Faulty flapper or flapper chain

When a toilet continues to run after a flush, a flapper is usually to blame. The flapper drains water from the tank and into the bowl with each flush. Flappers are usually black or red, making them easy to spot, and consist of a hinged flap valve connected to a chain that hangs down from the flush handle level. Problems with the chain can result in a toilet that won’t stop running. Common problems with the chain include:

  • If the chain is too long, it can get stuck under the edge of the flapper, preventing it from closing.
  • If the chain is too short, or becomes tangled, the flapper won’t be able to close, causing the water to keep running.
  • If the chain is unhooked from the flapper, it won’t be able to form a seal.

If you notice any of the above, try adjusting or trimming the chain so it’s a proper length and see if the flapper can close.

If adjusting the chain doesn’t work, you may need to replace the flapper—fortunately, these can be found at any hardware store. However, with so many options, it may be difficult to find an exact match. Be sure and note the specific brand and model information of your current flapper before you buy a new one. Or, you can look for a flapper with a “universal” label that’s designed to work in the majority of toilets.

High water level in tank

When a flapper’s not the culprit of a running toilet, the next suspect is the water level. Ideally, the water level should be ½ inch to 1 inch below the overflow pipe. If the water level in the tank is too high, water will constantly drain into the overflow tube. When the water’s running, look into the overflow tube. This open tube is easy to spot—it’s located in the middle of the tank, connecting the tank and the toilet bowl. If water continuously drains into the tube, you’ll need to adjust the water level by lowering the float.

The float looks like a big plastic balloon. If the float is too high, the toilet will fill beyond the overflow tube, causing it to run continuously. The simple fix for this is to bend the arm that connects to the float until it’s low enough to signal the water to turn off sooner. You may have to flush your toilet and test a few float positions before you find the right one.

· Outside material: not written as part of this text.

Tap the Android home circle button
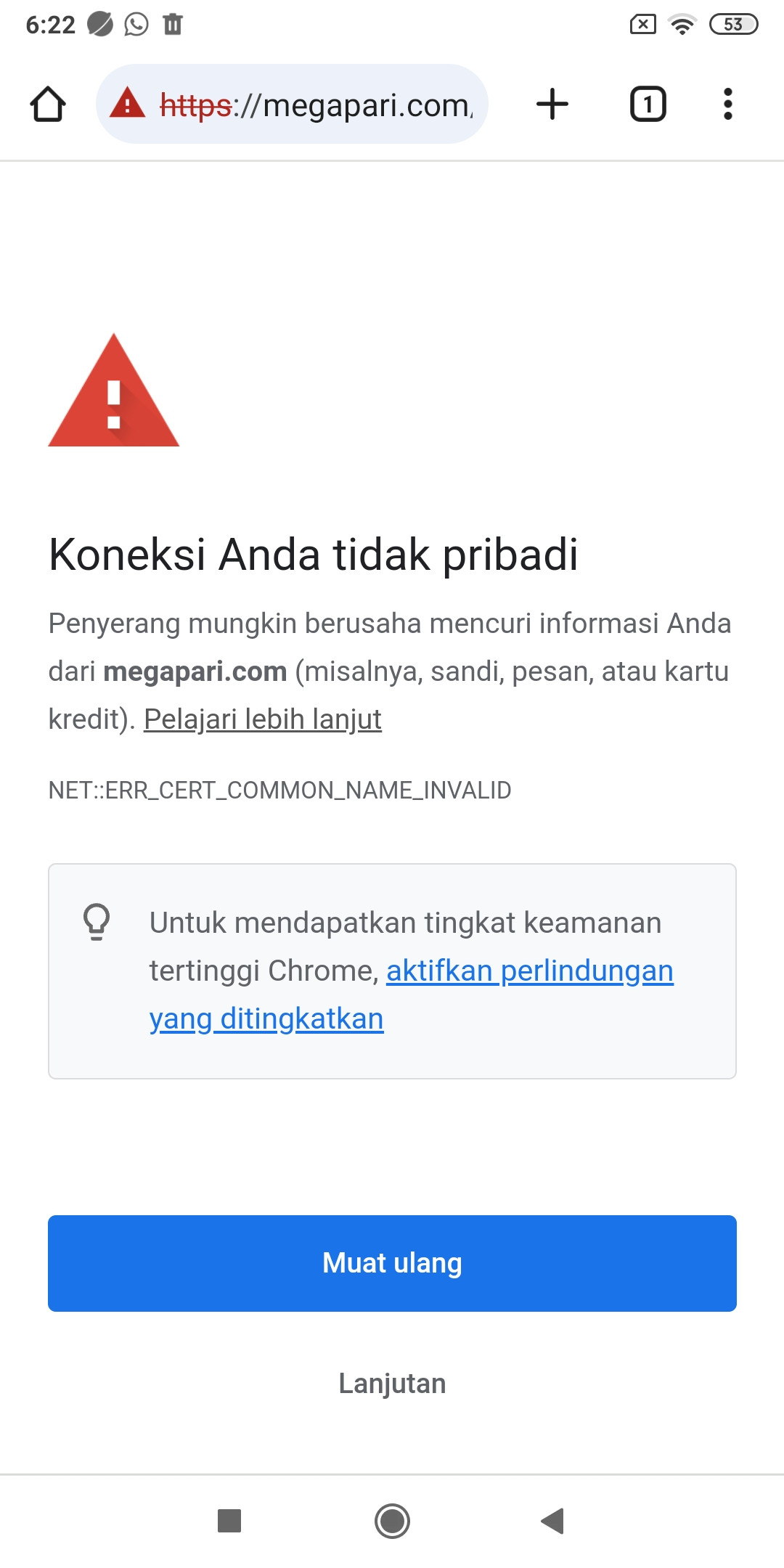The image size is (784, 1568). coord(392,1521)
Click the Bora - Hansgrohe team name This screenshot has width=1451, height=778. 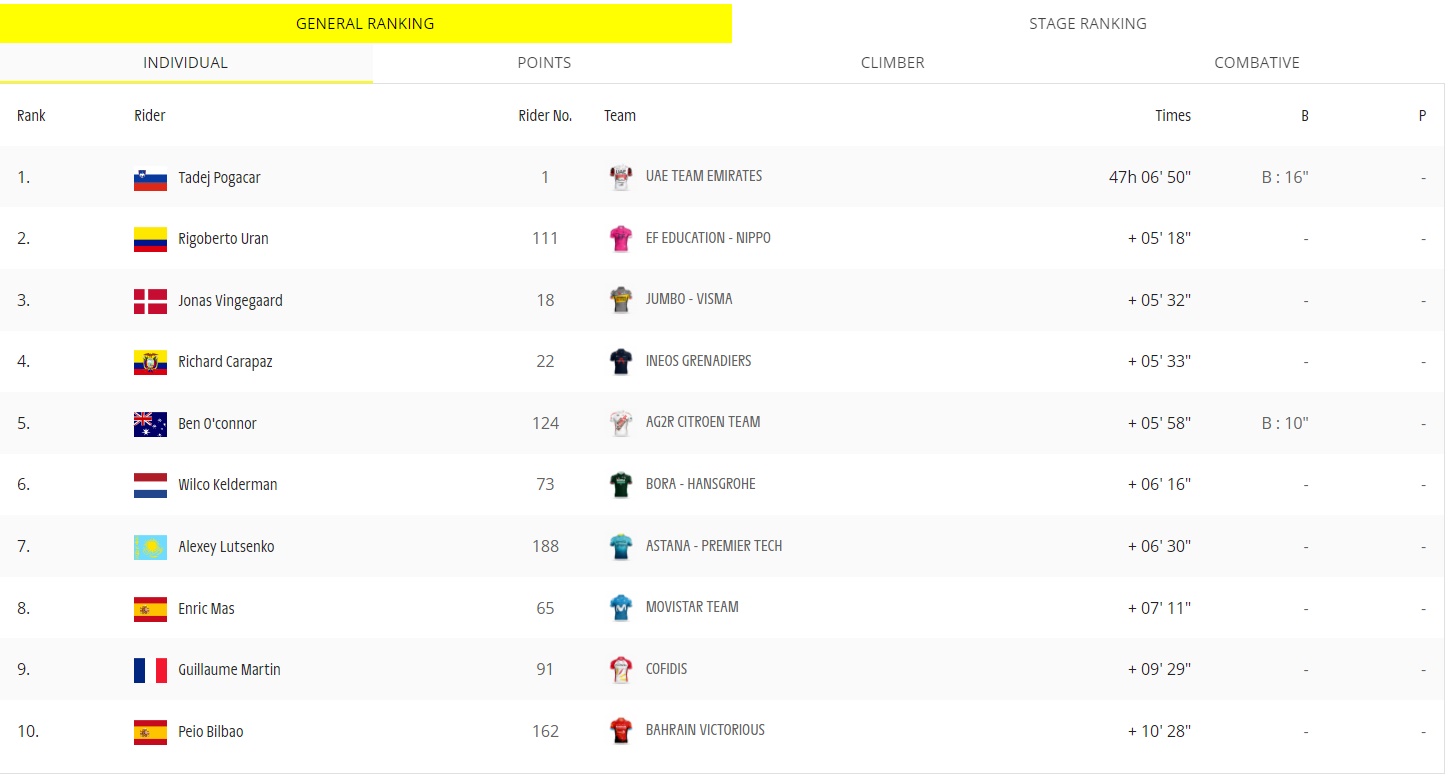tap(700, 484)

Alternately, if the float is too low, the toilet won’t have enough water to flush properly. This problem could be due to the float hitting the sides of the tank. In this case, the solution is to bend the float arm slightly, until the float is away from the tank walls.

Broken fill valve

The fill valve runs between the fill valve to the overflow tube. Its job is to send enough water through the overflow tube to refill the bowl between flushes. A broken fill valve can fail to shut off, leading to a non-stop refill cycle. A broken fill valve can also shut off inconsistently, causing refill cycles to happen when they shouldn’t. If you look in the tank and see that the fill valve is submerged completely, it’s likely broken. Replacing a fill valve is easy, and inexpensive. But, when in doubt, you can always contact a plumber to replace it for you. Start by removing the tank cover and then follow the steps below:

  1. Shut off the water by turning the shutoff valve clockwise
  2. Try and drain as much water out of the tank as possible by flushing the toilet
  3. Disconnect the supply hose from the fill valve
  4. Unscrew the lock nut that holds the fill valve in the tank
  5. Remove the old fill valve
  6. Put the new fill valve in the old one’s place, and secure it with the locking nut
  7. Re-attach the supply hose to the new fill valve and tighten it with pliers
  8. Turn the water back on, and let the tank refill

Have plumbing questions? We have answers

Whether it’s a running toilet, a nagging leak, or a sudden plumbing emergency, you can trust the experts at Chas Roberts to make things right. Contact us for all your plumbing needs.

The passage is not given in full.